#### Source text
[start]
I’ve been exchanging letters with Jon Rosen about free will and determinism on the platform Letter. A few days ago, I was happy to read Iona Italia’s thoughtful article about the exchange. I concur with Rosen, who took to Twitter to thank Iona for her “superb coverage,” which “impressively covered much of the material (some of which was quite tricky)” and introduced new insights to the exchange. To find out more about Letter, you can read Iona’s description of its aims here or sign up here.
At the end of this otherwise excellent essay, Italia represents an important compatibilist argument in a way that (to my mind) misses the mark. In what follows, I’ll make that case and—I hope—shed some light on the larger debate.
Determinism and Compatibilism
Determinism is the claim that what actually happens is the only thing that could have happened. More precisely, the kind of determinism at issue in the philosophical debate about free will is causal determinism. Causal determinism is the claim that, for any time T1 and any later time T2, the total physical state of the universe at T2 is the only way it could have been, given the total physical state of the universe at T1 and the relevant physical laws governing the chains of cause and effect.
Imagine a supercomputer, which can simultaneously track the current position and trajectory of every single molecule in the universe and which knows everything about the laws of physics—not just everything humans currently know, but everything there is to know. If determinism is true, such a supercomputer would be able to feed current positions and trajectories into its physical equations and use them to predict with 100% certainty where all the molecules would be in five minutes, five years or five thousand years.
Next, imagine that, five thousand years in the future, one man stabs another to death with a kitchen knife in a jealous rage. Let’s call the murderer Mark and his victim Warren. Mark, Warren and the knife used to commit the murder are all physical objects composed of molecules. (Even if you believe that Mark has some sort of non-physical soul, the hand gripping the knife is made of molecules.) Thus, if determinism is true, a hypothetical supercomputer would know what Mark was going to do to Warren thousands of years in advance.
Many people argue that, if Mark’s crime is the unavoidable (determined) result of chains of cause and effect that were set in motion long before he or Warren existed, it follows that Mark wasn’t exercising the kind of control over his actions (free will) that would be necessary for Warren’s death to be Mark’s fault (i.e. for Mark to be morally responsible for the action). But why not?
One obvious argument goes like this:
Premise One: If causal determinism is true, no one is free to do otherwise (i.e. no one has the ability to do anything they don’t in fact end up doing).
Premise Two: If no one is free to do otherwise, no one is in control of their actions in the right way to be morally responsible for them.
Conclusion: If causal determinism is true, no one is in control of their actions in the right way to be responsible for them.
People who endorse this argument are sometimes called hard determinists. Remember, though, that not every determinist is a hard determinist. Some determinists (i.e. people who think that causal determinism is true) think that free will and determinism are compatible. These are compatibilists.
[end]
#### Record extracts
[start]
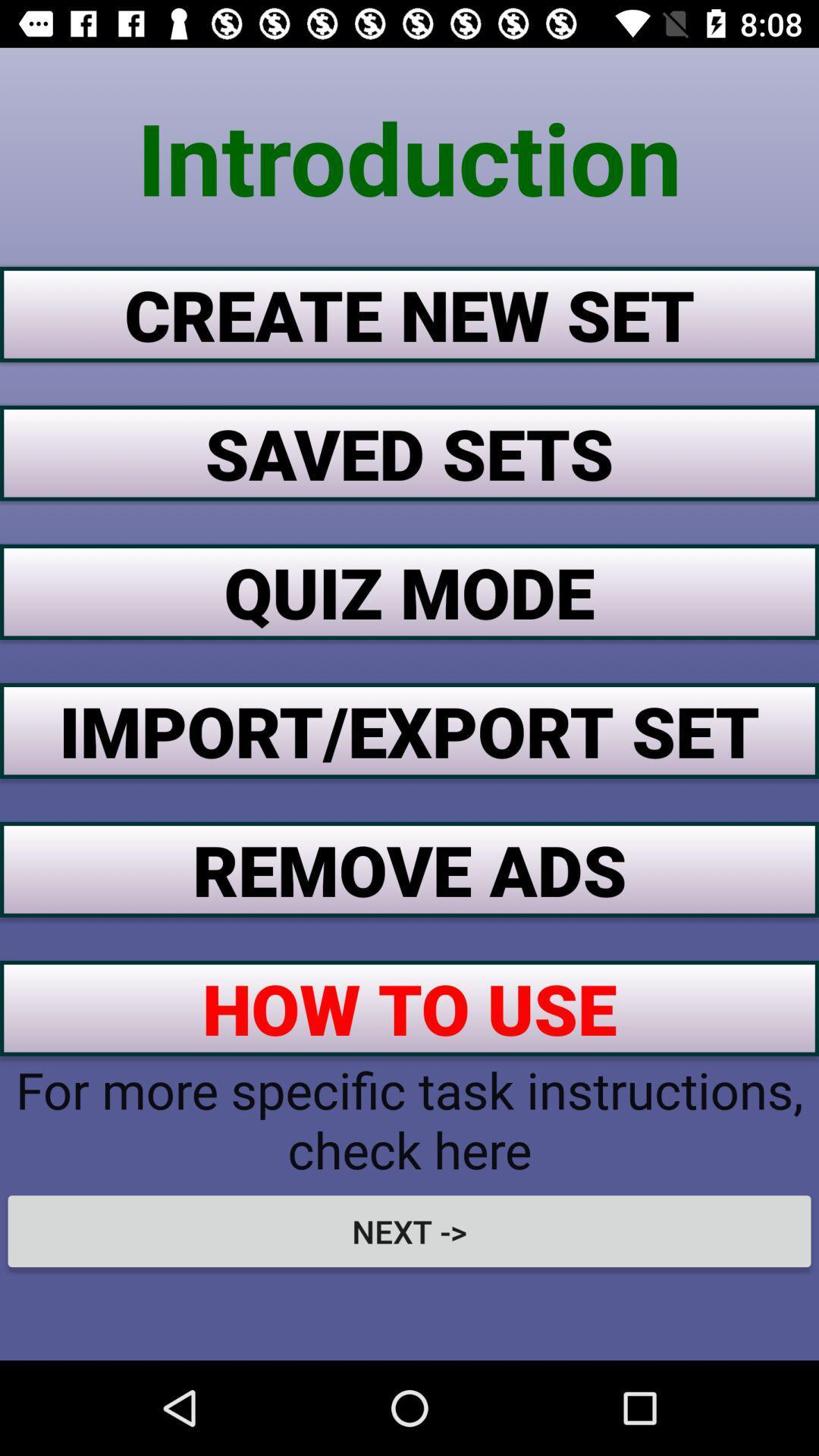 This screenshot has height=1456, width=819. What do you see at coordinates (410, 452) in the screenshot?
I see `saved sets icon` at bounding box center [410, 452].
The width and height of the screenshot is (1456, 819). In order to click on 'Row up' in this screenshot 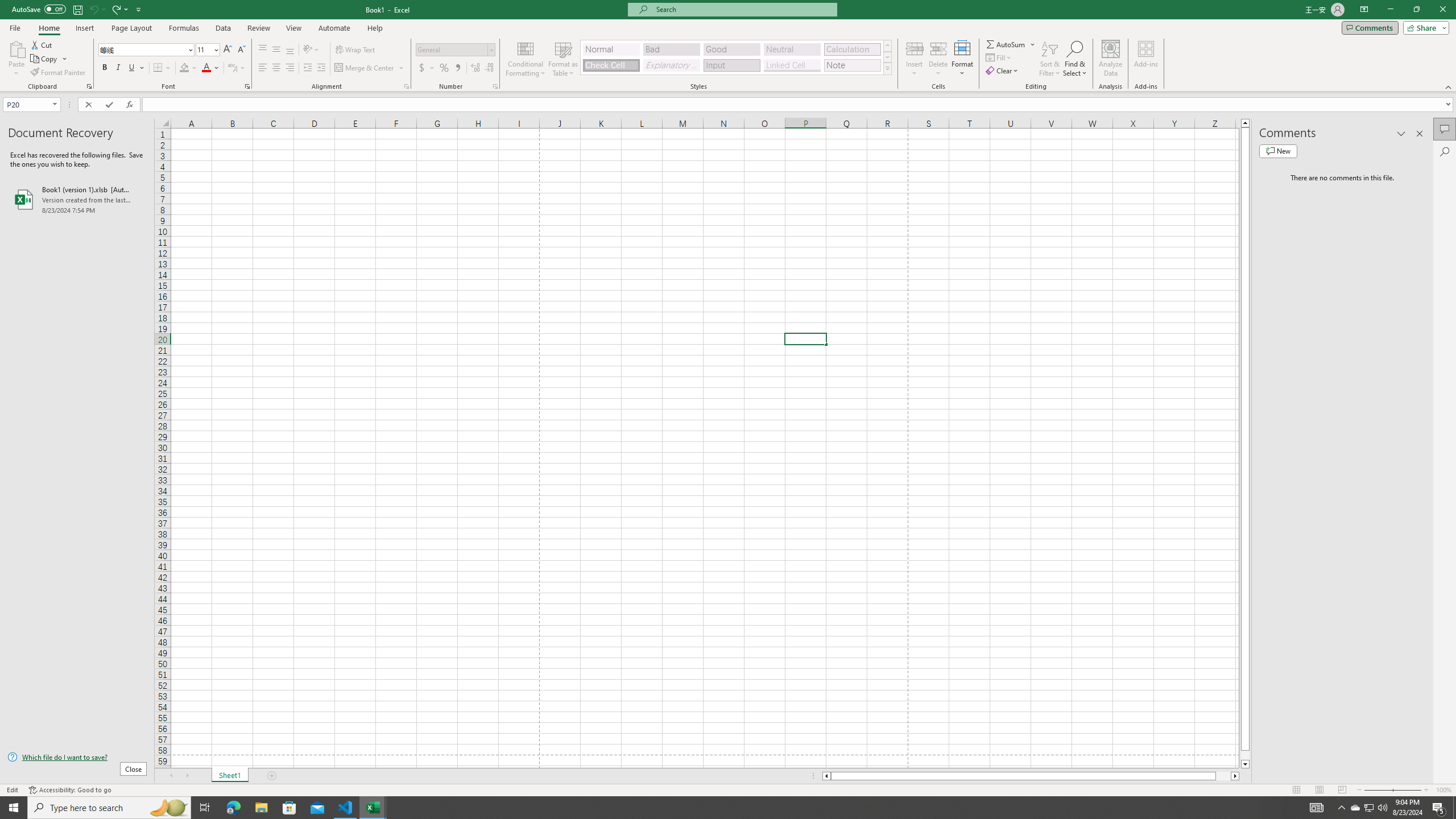, I will do `click(887, 46)`.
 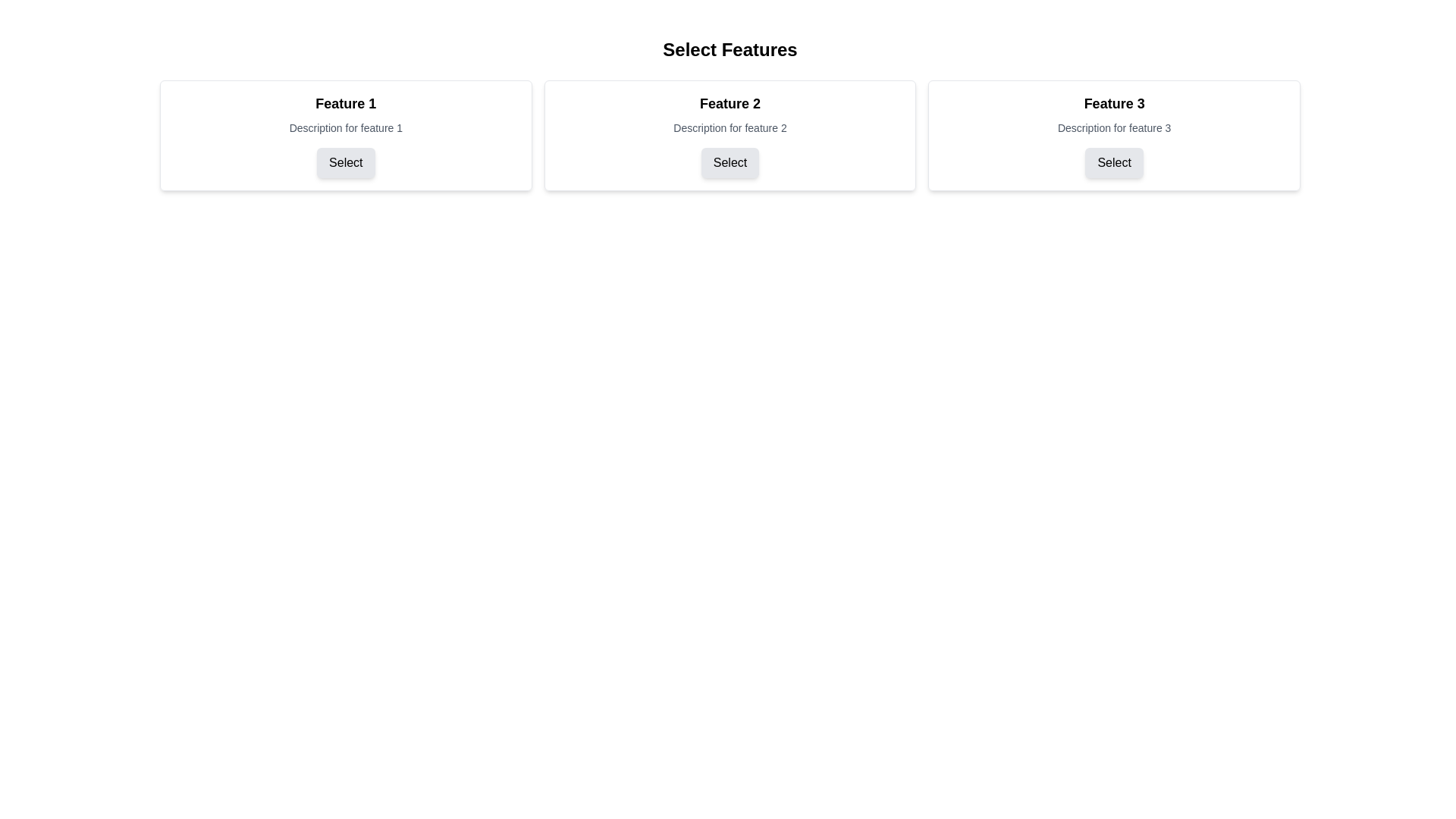 I want to click on the text label displaying 'Feature 3', which is styled prominently in bold and larger font, located at the top of the rightmost box in a three-column layout, so click(x=1114, y=103).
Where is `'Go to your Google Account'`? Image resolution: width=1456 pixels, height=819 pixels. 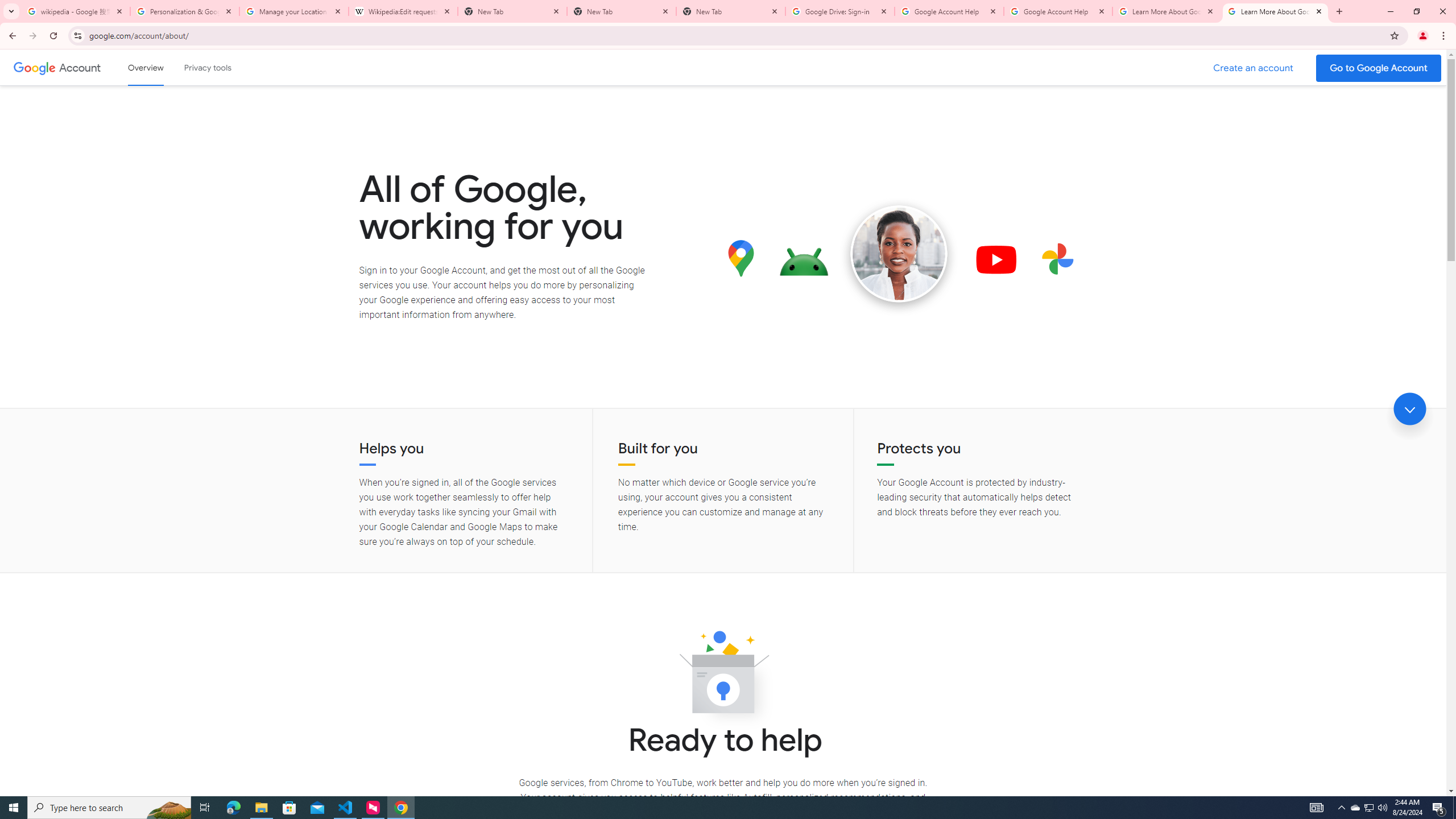 'Go to your Google Account' is located at coordinates (1379, 68).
[end]
#### Directives
[1] In the essay on free will, what are people who endorse the argument laid out in Premise One, Premise Two and the Conclusion sometimes called?
[2] Quote the essay on free will word for word from "I’ve been exchanging" to "sign up here.".
[3] Extend the essay on free will onward from its final sentence.
The items are separate material and are not part of the essay on free will.

#### Answers to each task
[1] Hard determinists.

[2]
I’ve been exchanging letters with Jon Rosen about free will and determinism on the platform Letter. A few days ago, I was happy to read Iona Italia’s thoughtful article about the exchange. I concur with Rosen, who took to Twitter to thank Iona for her “superb coverage,” which “impressively covered much of the material (some of which was quite tricky)” and introduced new insights to the exchange. To find out more about Letter, you can read Iona’s description of its aims here or sign up here.

[3]
A Quantum Loophole?
Before delving into how compatibilism works, it’s important to note that, according to the Copenhagen interpretation of quantum physics, the antecedent that causal determinism is true is (at least at the level of subatomic particles) false. The Copenhagen Interpretation holds that the basic physical laws governing the cause-and-effect behavior of particles are probabilistic, not deterministic. Albert Einstein famously rejected this claim with horror, declaring that, “God does not play dice with the universe.” But what if he does? If determinism is false, doesn’t that render the need for a compatibilist defense of free will moot?
It doesn’t—for at least three reasons. The first is that, as a philosophy professor points out in an early scene of Richard Linklater’s animated film Waking Life, it’s not clear that this kind of indeterminism helps with free will. If you’re ultimately a physical being whose actions are jerked around by random physical processes outside your control, are you any freer than one whose actions are smoothly guided by deterministic processes? As Jerry Coyne puts it more bluntly in a recent article in Quillette, “we can’t use our will to move electrons.”
Secondly, there’s a logical leap from the behavior of protons and electrons is ultimately indeterministic to the behavior of human beings composed of protons and electrons is ultimately indeterministic. This is a form of what logicians call the composition fallacy—it’s like saying that because none of the molecules that make up the Brooklyn Bridge are visible to the naked eye, the Brooklyn Bridge itself isn’t visible to the naked eye. Even if the Copenhagen Interpretation is correct, there’s no evidence that quantum indeterminacy filters up to the level of human behavior.
Finally, there’s something deeply strange about the idea that we can’t know whether we’re in control of our actions in the right way for those actions to be our fault unless we know which interpretation of quantum mechanics is correct. Do we really need to bet on the outcome of esoteric disputes between physicists in order to know whether a murderer is morally responsible for his crimes? Compatibilists believe we have free will (or at least the kind of free will that matters for moral responsibility) whether or not determinism is true. As John Martin Fischer likes to put it, they thus have the advantage of being able to explain autonomy and moral responsibility in such a way that these important concepts don’t “hang on a thread.”
Defining Compatibilism
Compatibilism is the position that, even if causal determinism is true, there’s still such a thing as free will. Many people find this position so confusing when they first hear it that their instinct is to reinterpret it in a way they find more reasonable. Thus, I always have students in my introduction to philosophy classes who think that what the compatibilist must be saying is that, even if some or even most human actions are determined, there are exceptions—indeterministic islands of free will, surrounded by a sea of determinism.
This is a misinterpretation. Compatibilists are saying something much more interesting and surprising. The compatibilist’s claim is that, even if everything is determined—including all human thoughts, decisions and actions—some of those (completely determined) human decisions are also free, at least in the sense of free that matters for moral responsibility.
So How Do Compatibilists Respond to the Argument Above?
Compatibilism encompasses a rich and diverse family of views, espoused by figures as philosophically different as David Hume, Gottfied Wilhelm Leibniz, Daniel Dennett and Kadri Vihvelin, but probably the most common contemporary compatibilist strategy is to deny Premise Two. Compatibilists of this kind—sometimes called semi-compatibilists—don’t claim that residents of deterministic universes have free will in the sense that they’re free to do otherwise. Instead, they claim that even people who aren’t free to do otherwise can be free in the sense of exercising the kind of control over their actions that matters for moral responsibility.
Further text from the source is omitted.